Each entry must appear in the answer exactly as written.

----

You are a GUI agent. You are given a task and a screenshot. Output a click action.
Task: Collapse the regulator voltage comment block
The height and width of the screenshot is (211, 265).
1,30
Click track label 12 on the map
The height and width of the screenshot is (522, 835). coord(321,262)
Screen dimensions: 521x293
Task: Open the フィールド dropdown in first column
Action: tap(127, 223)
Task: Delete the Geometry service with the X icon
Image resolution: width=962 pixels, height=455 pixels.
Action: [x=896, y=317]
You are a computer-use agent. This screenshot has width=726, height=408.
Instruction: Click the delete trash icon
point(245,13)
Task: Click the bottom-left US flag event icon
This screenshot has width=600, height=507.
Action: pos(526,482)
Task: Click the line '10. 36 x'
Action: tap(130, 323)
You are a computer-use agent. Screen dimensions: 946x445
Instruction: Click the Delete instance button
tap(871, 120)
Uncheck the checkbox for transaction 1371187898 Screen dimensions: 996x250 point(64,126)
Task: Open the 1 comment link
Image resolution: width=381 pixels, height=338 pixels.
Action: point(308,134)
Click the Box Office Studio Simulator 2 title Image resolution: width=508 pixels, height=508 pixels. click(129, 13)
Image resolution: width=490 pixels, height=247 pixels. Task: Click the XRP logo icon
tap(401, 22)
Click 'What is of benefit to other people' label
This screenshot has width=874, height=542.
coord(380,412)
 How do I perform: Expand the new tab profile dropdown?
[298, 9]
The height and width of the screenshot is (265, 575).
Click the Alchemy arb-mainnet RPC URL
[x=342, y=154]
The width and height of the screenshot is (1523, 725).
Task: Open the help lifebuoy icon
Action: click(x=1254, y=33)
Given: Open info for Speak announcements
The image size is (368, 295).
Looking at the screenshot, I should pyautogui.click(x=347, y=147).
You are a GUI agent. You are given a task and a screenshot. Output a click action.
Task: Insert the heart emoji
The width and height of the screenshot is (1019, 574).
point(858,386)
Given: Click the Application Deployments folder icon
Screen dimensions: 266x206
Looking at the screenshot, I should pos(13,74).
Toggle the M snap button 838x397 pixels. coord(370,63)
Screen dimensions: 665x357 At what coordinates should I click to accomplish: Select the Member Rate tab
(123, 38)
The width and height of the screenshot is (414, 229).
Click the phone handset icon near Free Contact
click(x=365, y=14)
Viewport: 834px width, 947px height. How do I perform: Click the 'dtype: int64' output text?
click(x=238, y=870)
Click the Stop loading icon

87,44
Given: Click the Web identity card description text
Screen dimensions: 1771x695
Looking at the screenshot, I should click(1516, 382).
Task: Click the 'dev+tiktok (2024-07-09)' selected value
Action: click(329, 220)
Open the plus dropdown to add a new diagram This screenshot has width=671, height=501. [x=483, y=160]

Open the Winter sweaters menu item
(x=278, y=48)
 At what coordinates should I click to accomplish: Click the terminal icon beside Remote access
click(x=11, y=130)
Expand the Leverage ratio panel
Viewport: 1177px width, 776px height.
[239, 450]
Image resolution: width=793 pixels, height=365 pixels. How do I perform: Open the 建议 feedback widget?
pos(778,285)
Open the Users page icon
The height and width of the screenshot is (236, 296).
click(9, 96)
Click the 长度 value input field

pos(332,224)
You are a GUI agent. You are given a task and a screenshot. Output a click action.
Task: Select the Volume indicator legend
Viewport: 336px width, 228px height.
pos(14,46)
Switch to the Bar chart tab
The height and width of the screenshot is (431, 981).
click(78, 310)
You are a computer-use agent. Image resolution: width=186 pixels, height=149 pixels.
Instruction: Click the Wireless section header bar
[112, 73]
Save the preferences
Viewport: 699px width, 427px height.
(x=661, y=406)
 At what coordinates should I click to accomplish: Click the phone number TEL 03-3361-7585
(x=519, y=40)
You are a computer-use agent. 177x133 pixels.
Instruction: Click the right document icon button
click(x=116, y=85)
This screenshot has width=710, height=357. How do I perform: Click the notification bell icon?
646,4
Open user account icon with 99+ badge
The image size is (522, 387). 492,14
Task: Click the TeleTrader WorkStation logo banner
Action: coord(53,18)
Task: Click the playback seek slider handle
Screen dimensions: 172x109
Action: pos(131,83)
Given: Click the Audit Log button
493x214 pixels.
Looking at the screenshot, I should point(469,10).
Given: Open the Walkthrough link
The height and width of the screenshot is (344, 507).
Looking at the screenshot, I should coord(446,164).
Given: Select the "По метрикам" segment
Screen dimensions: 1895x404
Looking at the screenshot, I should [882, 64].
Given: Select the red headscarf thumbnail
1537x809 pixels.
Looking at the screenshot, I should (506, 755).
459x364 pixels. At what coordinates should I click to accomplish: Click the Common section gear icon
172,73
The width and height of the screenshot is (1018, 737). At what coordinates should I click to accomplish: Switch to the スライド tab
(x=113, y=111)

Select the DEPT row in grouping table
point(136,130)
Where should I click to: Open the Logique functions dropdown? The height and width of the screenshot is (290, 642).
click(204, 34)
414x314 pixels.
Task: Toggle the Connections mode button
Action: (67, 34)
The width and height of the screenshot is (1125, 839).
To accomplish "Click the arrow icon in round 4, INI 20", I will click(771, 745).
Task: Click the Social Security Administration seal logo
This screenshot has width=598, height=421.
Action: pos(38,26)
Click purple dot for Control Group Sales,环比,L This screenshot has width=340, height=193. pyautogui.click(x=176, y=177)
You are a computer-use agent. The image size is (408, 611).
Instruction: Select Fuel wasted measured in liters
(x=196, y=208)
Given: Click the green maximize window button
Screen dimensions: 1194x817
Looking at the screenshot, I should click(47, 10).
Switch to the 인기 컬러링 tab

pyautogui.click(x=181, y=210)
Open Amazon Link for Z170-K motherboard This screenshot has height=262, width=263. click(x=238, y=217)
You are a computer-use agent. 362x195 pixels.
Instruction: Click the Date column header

----

- _ANSWER TO THE PROBLEM_
You are a GUI agent. You are given a task and a screenshot. Output a click action.
Task: Collapse the regulator voltage comment block
The height and width of the screenshot is (211, 265).
1,30
Click track label 12 on the map
The height and width of the screenshot is (522, 835). coord(321,262)
Screen dimensions: 521x293
Task: Open the フィールド dropdown in first column
Action: tap(127, 223)
Task: Delete the Geometry service with the X icon
Image resolution: width=962 pixels, height=455 pixels.
Action: [x=896, y=317]
You are a computer-use agent. This screenshot has width=726, height=408.
Instruction: Click the delete trash icon
point(245,13)
Task: Click the bottom-left US flag event icon
This screenshot has width=600, height=507.
Action: pos(526,482)
Task: Click the line '10. 36 x'
Action: tap(130, 323)
You are a computer-use agent. Screen dimensions: 946x445
Instruction: Click the Delete instance button
tap(871, 120)
Uncheck the checkbox for transaction 1371187898 Screen dimensions: 996x250 point(64,126)
Task: Open the 1 comment link
Image resolution: width=381 pixels, height=338 pixels.
Action: point(308,134)
Click the Box Office Studio Simulator 2 title Image resolution: width=508 pixels, height=508 pixels. click(129, 13)
Image resolution: width=490 pixels, height=247 pixels. Task: Click the XRP logo icon
tap(401, 22)
Click 'What is of benefit to other people' label
This screenshot has width=874, height=542.
coord(380,412)
 How do I perform: Expand the new tab profile dropdown?
[298, 9]
The height and width of the screenshot is (265, 575).
Click the Alchemy arb-mainnet RPC URL
[x=342, y=154]
The width and height of the screenshot is (1523, 725).
Task: Open the help lifebuoy icon
Action: click(x=1254, y=33)
Given: Open info for Speak announcements
The image size is (368, 295).
Looking at the screenshot, I should pyautogui.click(x=347, y=147).
You are a GUI agent. You are given a task and a screenshot. Output a click action.
Task: Insert the heart emoji
The width and height of the screenshot is (1019, 574).
point(858,386)
Given: Click the Application Deployments folder icon
Screen dimensions: 266x206
Looking at the screenshot, I should pos(13,74).
Toggle the M snap button 838x397 pixels. coord(370,63)
Screen dimensions: 665x357 At what coordinates should I click to accomplish: Select the Member Rate tab
(123, 38)
The width and height of the screenshot is (414, 229).
Click the phone handset icon near Free Contact
click(x=365, y=14)
Viewport: 834px width, 947px height. How do I perform: Click the 'dtype: int64' output text?
click(x=238, y=870)
Click the Stop loading icon

87,44
Given: Click the Web identity card description text
Screen dimensions: 1771x695
Looking at the screenshot, I should click(1516, 382).
Task: Click the 'dev+tiktok (2024-07-09)' selected value
Action: click(329, 220)
Open the plus dropdown to add a new diagram This screenshot has width=671, height=501. [x=483, y=160]

Open the Winter sweaters menu item
(x=278, y=48)
 At what coordinates should I click to accomplish: Click the terminal icon beside Remote access
click(x=11, y=130)
Expand the Leverage ratio panel
Viewport: 1177px width, 776px height.
[239, 450]
Image resolution: width=793 pixels, height=365 pixels. How do I perform: Open the 建议 feedback widget?
pos(778,285)
Open the Users page icon
The height and width of the screenshot is (236, 296).
click(9, 96)
Click the 长度 value input field

pos(332,224)
You are a GUI agent. You are given a task and a screenshot. Output a click action.
Task: Select the Volume indicator legend
Viewport: 336px width, 228px height.
pos(14,46)
Switch to the Bar chart tab
The height and width of the screenshot is (431, 981).
click(78, 310)
You are a computer-use agent. Image resolution: width=186 pixels, height=149 pixels.
Instruction: Click the Wireless section header bar
[112, 73]
Save the preferences
Viewport: 699px width, 427px height.
(x=661, y=406)
 At what coordinates should I click to accomplish: Click the phone number TEL 03-3361-7585
(x=519, y=40)
You are a computer-use agent. 177x133 pixels.
Instruction: Click the right document icon button
click(x=116, y=85)
This screenshot has width=710, height=357. How do I perform: Click the notification bell icon?
646,4
Open user account icon with 99+ badge
The image size is (522, 387). 492,14
Task: Click the TeleTrader WorkStation logo banner
Action: coord(53,18)
Task: Click the playback seek slider handle
Screen dimensions: 172x109
Action: pos(131,83)
Given: Click the Audit Log button
493x214 pixels.
Looking at the screenshot, I should point(469,10).
Given: Open the Walkthrough link
The height and width of the screenshot is (344, 507).
Looking at the screenshot, I should coord(446,164).
Given: Select the "По метрикам" segment
Screen dimensions: 1895x404
Looking at the screenshot, I should [882, 64].
Given: Select the red headscarf thumbnail
1537x809 pixels.
Looking at the screenshot, I should (506, 755).
459x364 pixels. At what coordinates should I click to accomplish: Click the Common section gear icon
172,73
The width and height of the screenshot is (1018, 737). At what coordinates should I click to accomplish: Switch to the スライド tab
(x=113, y=111)

Select the DEPT row in grouping table
point(136,130)
Where should I click to: Open the Logique functions dropdown? The height and width of the screenshot is (290, 642).
click(204, 34)
414x314 pixels.
Task: Toggle the Connections mode button
Action: (67, 34)
The width and height of the screenshot is (1125, 839).
To accomplish "Click the arrow icon in round 4, INI 20", I will click(771, 745).
Task: Click the Social Security Administration seal logo
This screenshot has width=598, height=421.
Action: pos(38,26)
Click purple dot for Control Group Sales,环比,L This screenshot has width=340, height=193. pyautogui.click(x=176, y=177)
You are a computer-use agent. The image size is (408, 611).
Instruction: Select Fuel wasted measured in liters
(x=196, y=208)
Given: Click the green maximize window button
Screen dimensions: 1194x817
Looking at the screenshot, I should click(47, 10).
Switch to the 인기 컬러링 tab

pyautogui.click(x=181, y=210)
Open Amazon Link for Z170-K motherboard This screenshot has height=262, width=263. click(x=238, y=217)
You are a computer-use agent. 362x195 pixels.
Instruction: Click the Date column header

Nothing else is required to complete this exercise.